[Records contained in a dataset]
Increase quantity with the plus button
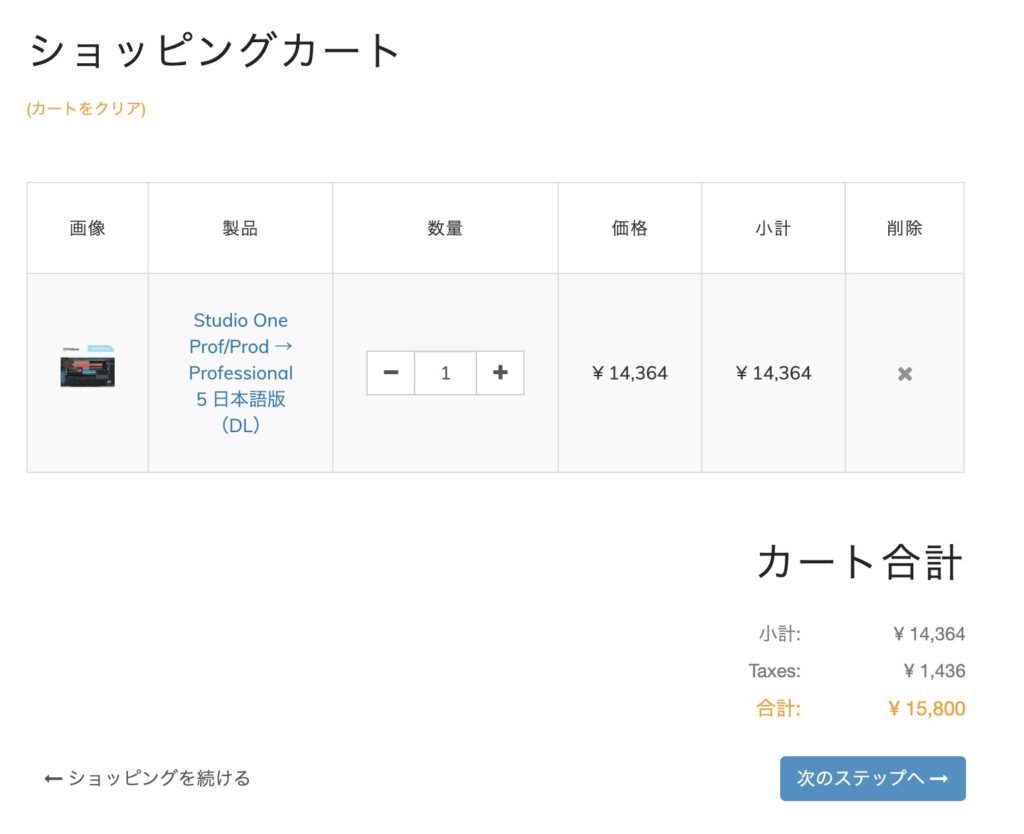 500,373
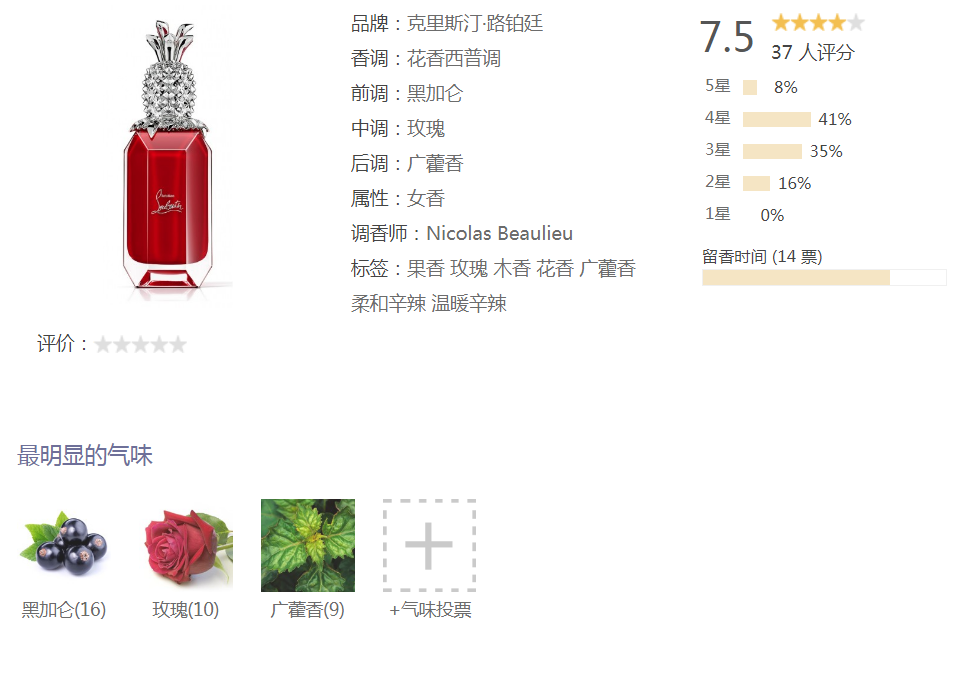Rate perfume with fifth star
The height and width of the screenshot is (677, 956).
click(x=178, y=345)
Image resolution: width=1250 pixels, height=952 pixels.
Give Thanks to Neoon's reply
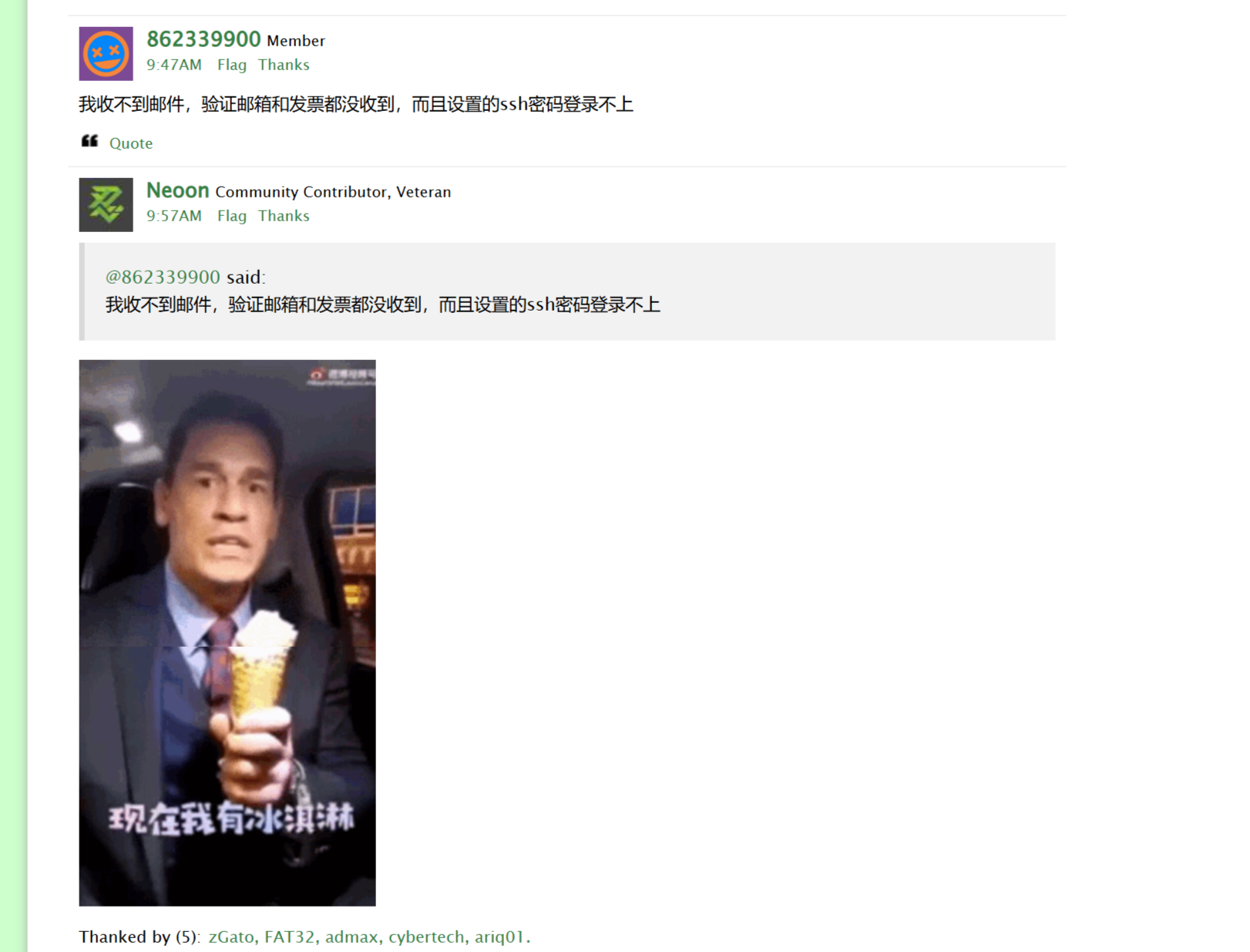284,216
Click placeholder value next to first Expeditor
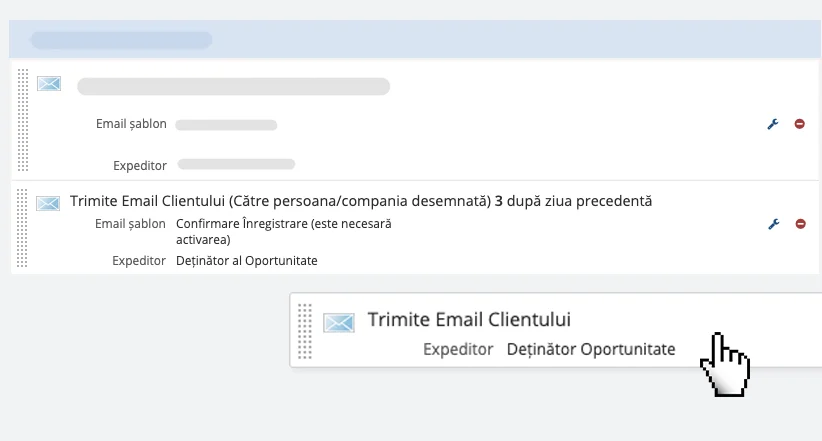Screen dimensions: 822x441 click(x=236, y=164)
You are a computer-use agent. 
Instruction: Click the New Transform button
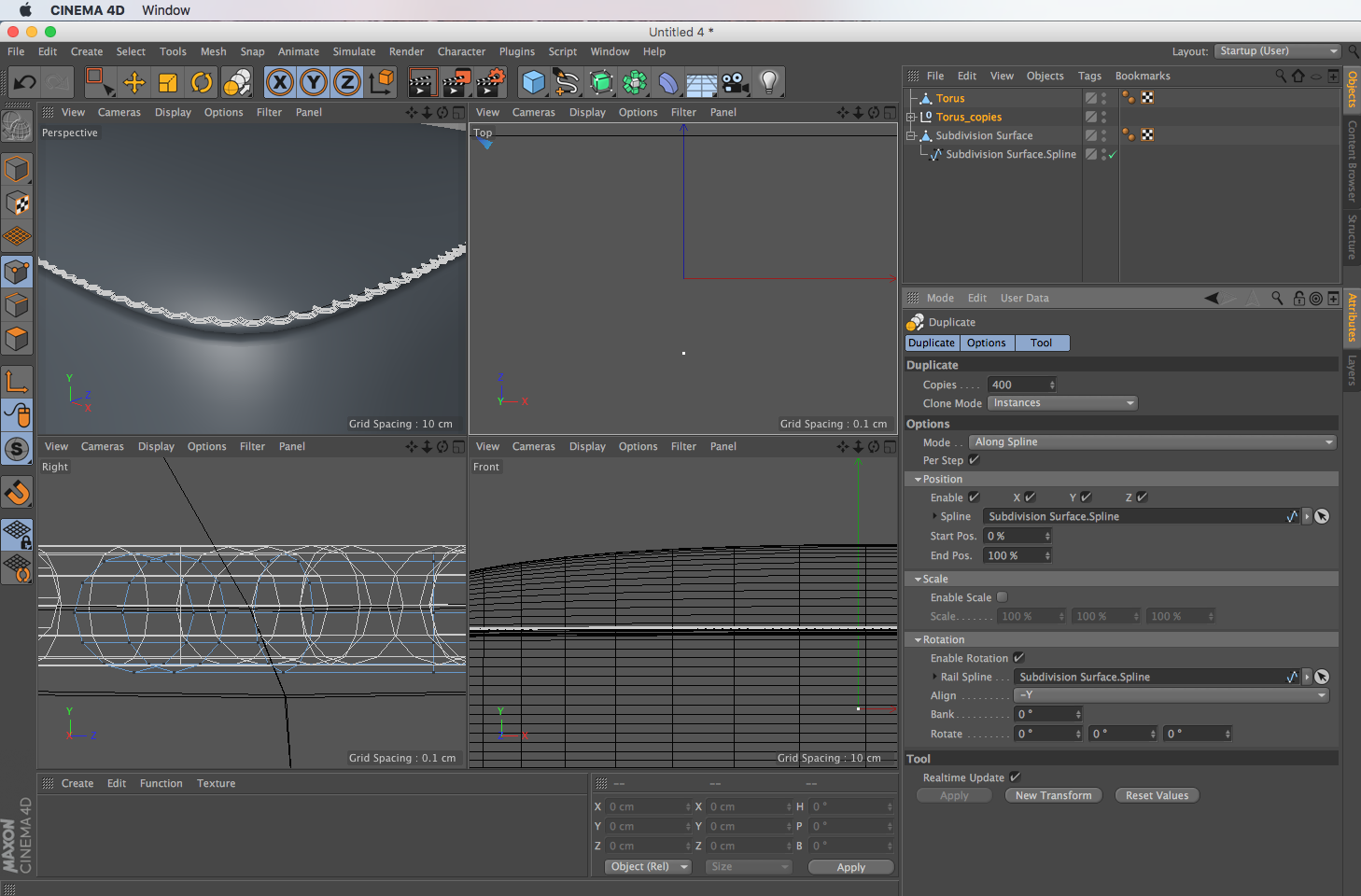pyautogui.click(x=1053, y=796)
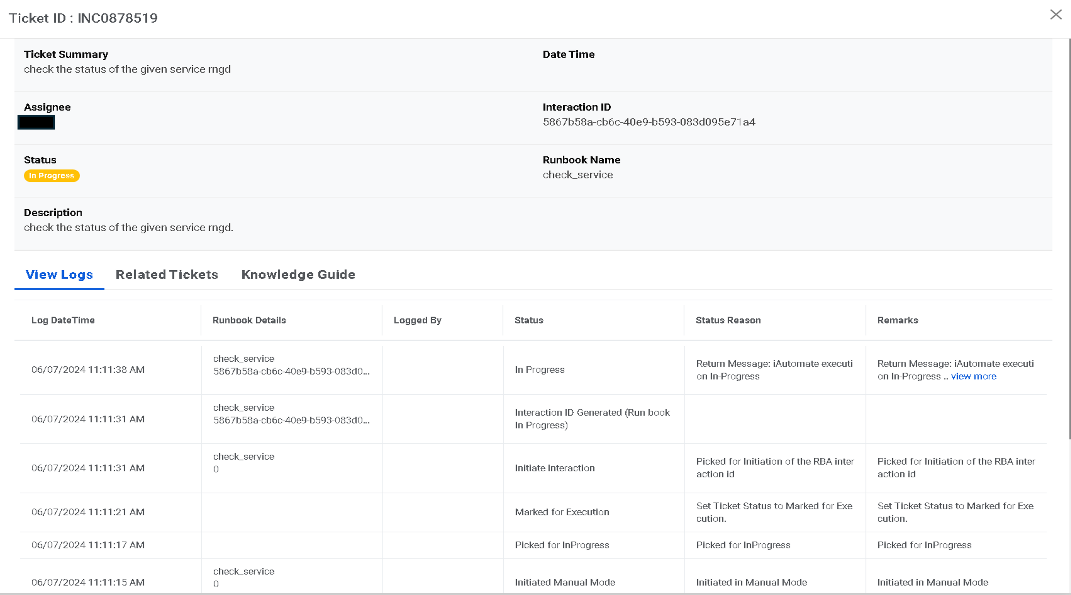
Task: Click the vertical scrollbar on the right
Action: pos(1067,240)
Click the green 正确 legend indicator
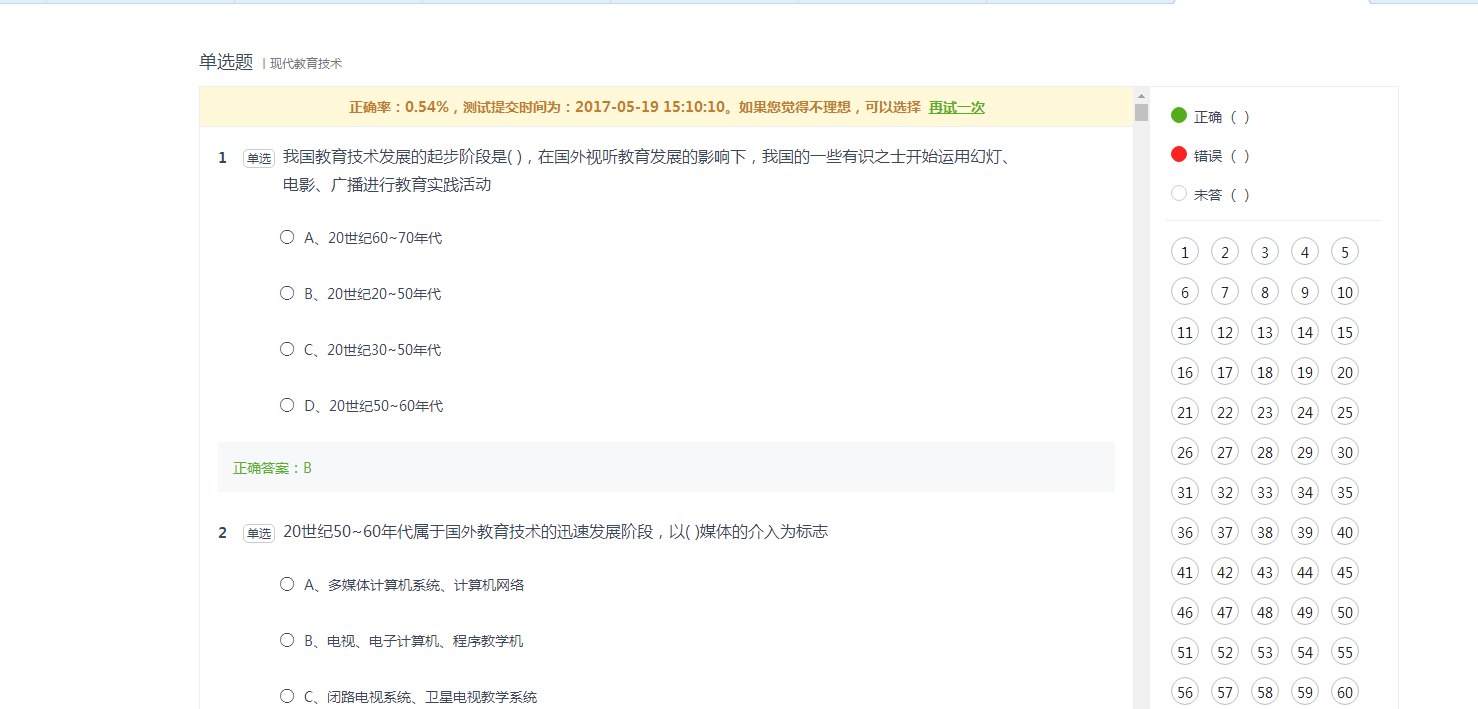 [1179, 116]
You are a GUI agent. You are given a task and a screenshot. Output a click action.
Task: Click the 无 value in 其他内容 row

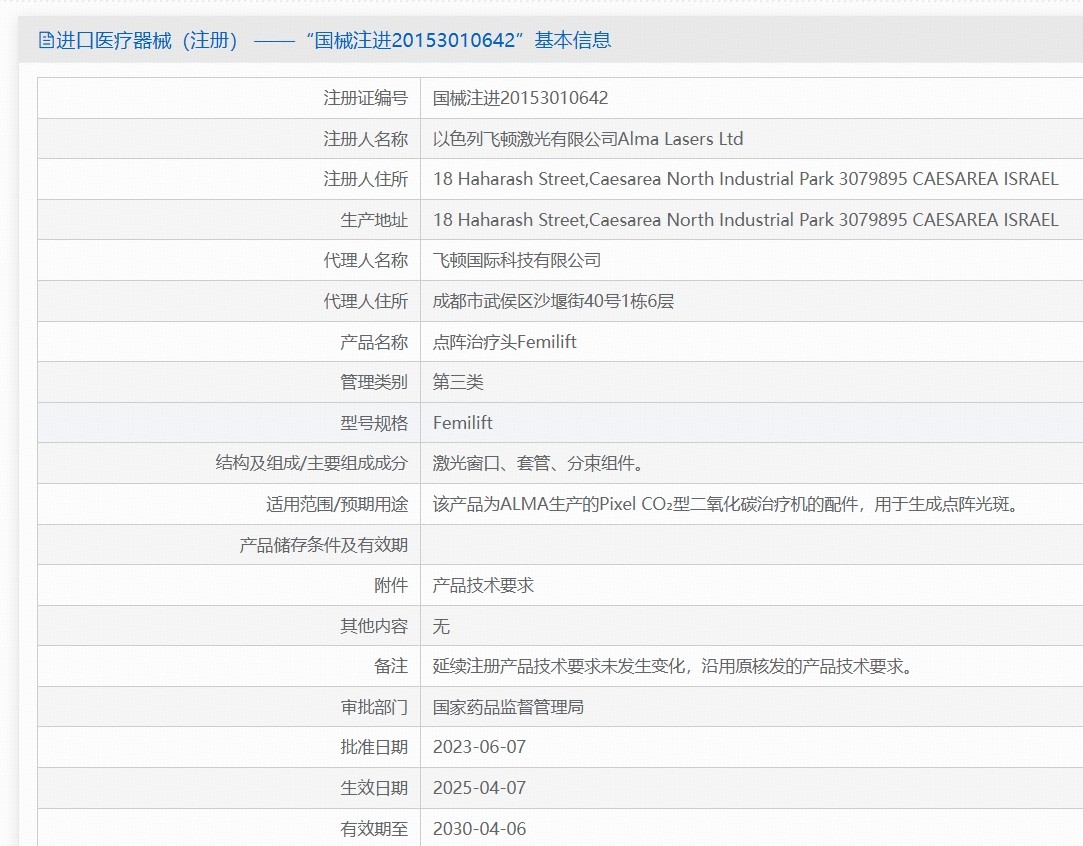coord(441,626)
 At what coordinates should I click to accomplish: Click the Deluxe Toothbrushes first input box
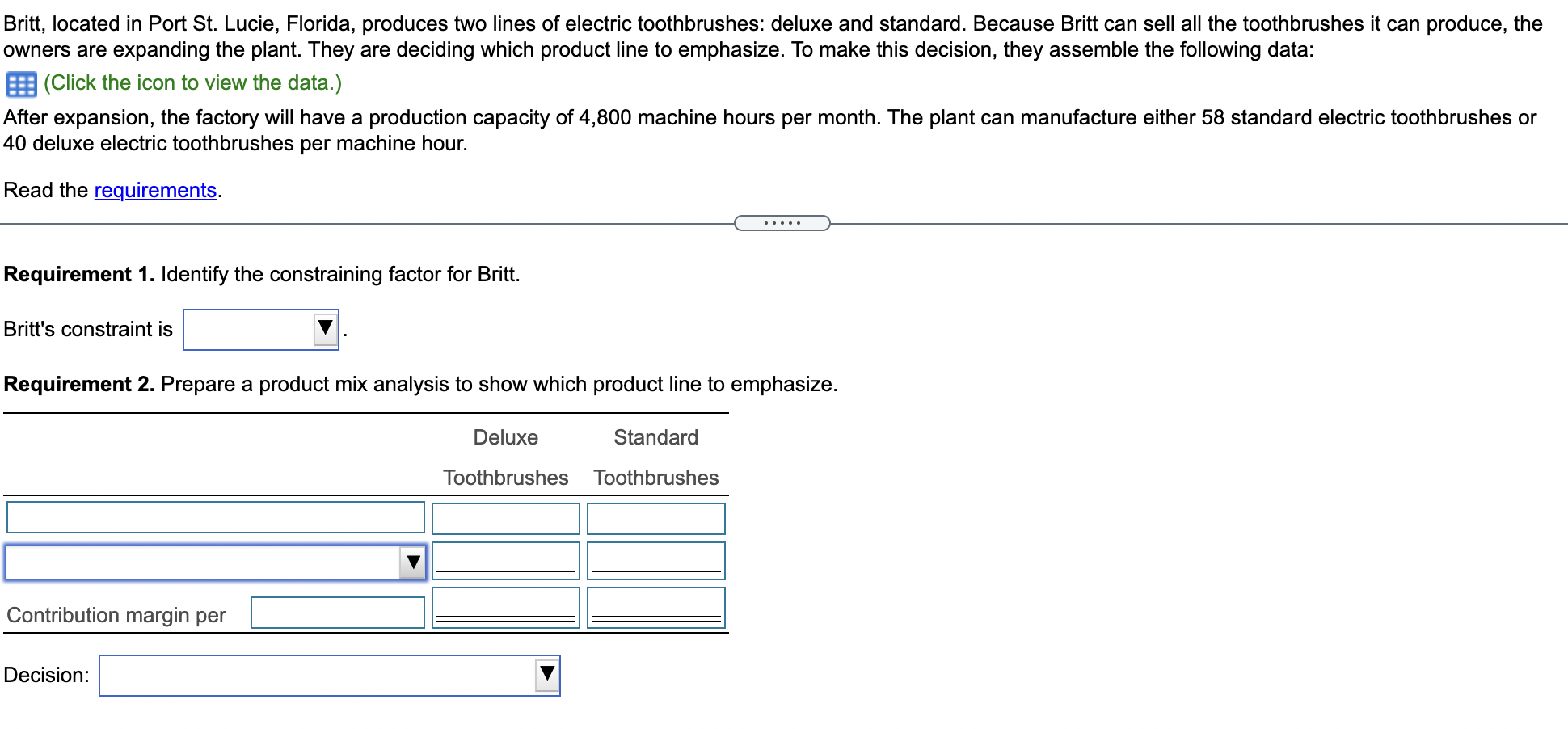pyautogui.click(x=504, y=518)
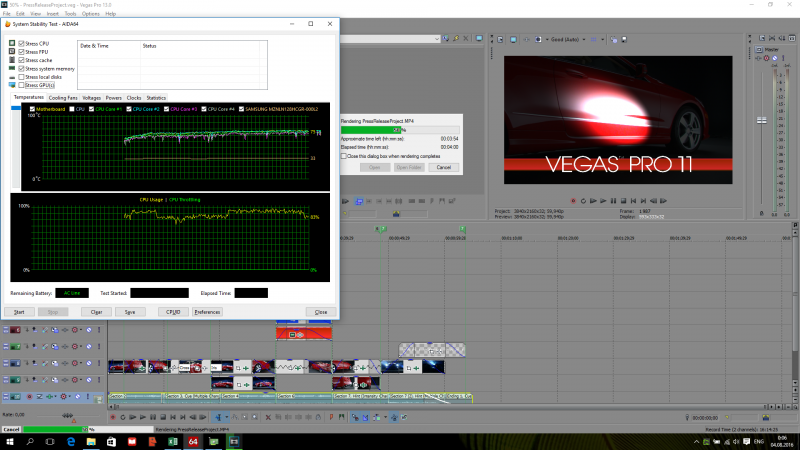Tick 'Close this dialog box when rendering completes'

[344, 156]
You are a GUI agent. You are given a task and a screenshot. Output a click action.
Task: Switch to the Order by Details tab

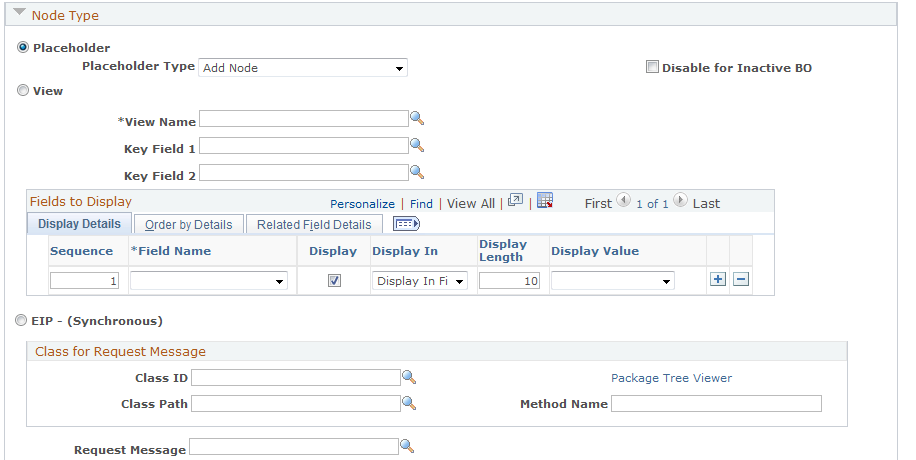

**What to produce**
Please repeat each record exactly and keep every picture out of the copy.

**Your solution**
Increase quantity with the plus button
 500,373
Rate perfume with fifth star
The height and width of the screenshot is (677, 956).
click(x=178, y=345)
Image resolution: width=1250 pixels, height=952 pixels.
Give Thanks to Neoon's reply
284,216
Click placeholder value next to first Expeditor
Screen dimensions: 822x441 click(x=236, y=164)
You are a computer-use agent. 
Instruction: Click the New Transform button
pyautogui.click(x=1053, y=796)
Task: Click the vertical scrollbar on the right
Action: pos(1067,240)
Click the green 正确 legend indicator
 [1179, 116]
You are a GUI agent. You are given a task and a screenshot. Output a click action.
Task: Click the 无 value in 其他内容 row

coord(441,626)
 At what coordinates should I click to accomplish: Click the Deluxe Toothbrushes first input box
pyautogui.click(x=504, y=518)
Tick 'Close this dialog box when rendering completes'

[344, 156]
You are a GUI agent. You are given a task and a screenshot. Output a click action.
Task: Switch to the Order by Details tab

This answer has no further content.